A collaborative study conducted by researchers at Vlaams Instituut voor Biotechnologie (Flanders, Belgium), The Katholieke Universiteit Leuven (Leuven, Belgium) and Vrije Universiteit Brussel (Brussels, Belgium) have demonstrated how the Warburg effect, a phenomenon in which cancer cells rapidly breaks down sugars, stimulates tumor growth.
The recent study published in Nature Communications, details a 9-year joint research project that led to a breakthrough in cancer research. This discovery provides evidence for a positive correlation between sugar and cancer, which has the potential applications in tailor-made diets for cancer patients.
The main focus of this study was the observation that tumors convert significantly higher amounts of sugar into lactate compared to healthy tissues. Although this prominent feature of cancer has been extensively studied, it remained unclear whether the effect is a symptom or a cause of cancer.
Corresponding author, Johan Thevelein (VIB-KU Leuven, Belguim) commented: “Our research reveals how the hyperactive sugar consumption of cancerous cells leads to a vicious cycle of continued stimulation of cancer development and growth. Thus, it is able to explain the correlation between the strength of the Warburg effect and tumor aggressiveness. This link between sugar and cancer has sweeping consequences. Our results provide a foundation for future research in this domain, which can now be performed with a much more precise and relevant focus.”
Yeast is used as a model organism because these cells contain the same ‘Ras’ proteins commonly found in tumor cells. The team used yeast cells to examine the connection between Ras activity and the highly active sugar metabolism.
“We observed in yeast that sugar degradation is linked via the intermediate fructose 1,6-biophosphate to the activation of Ras proteins which stimulate the multiplication of both yeast and cancer cells. It is striking that this mechanism has been conserved throughout the long evolution of yeast cell to human.” , Thevelein continued.

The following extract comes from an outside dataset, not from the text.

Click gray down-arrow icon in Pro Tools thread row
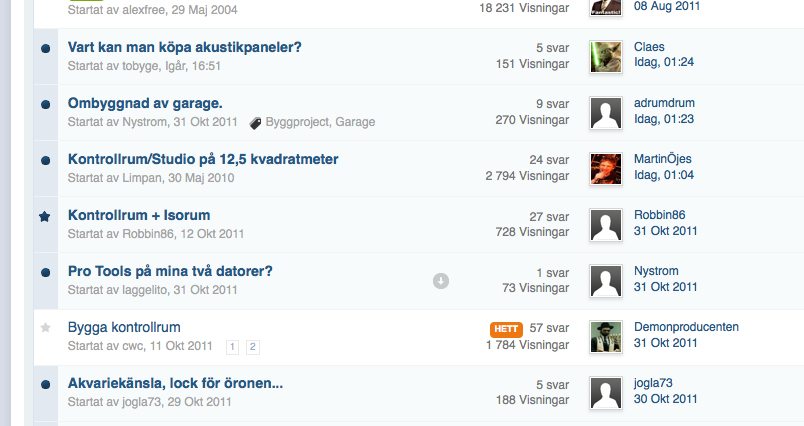 (441, 281)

“The main advantage of using yeast was that our research was not affected by the additional regulatory mechanisms of mammalian cells, which conceal crucial underlying processes. We were thus able to target this process in yeast cells and confirm its presence in mammalian cells. However, the findings are not sufficient to identify the primary cause of the Warburg effect. Further research is needed to find out whether this primary cause is also conserved in yeast cells.”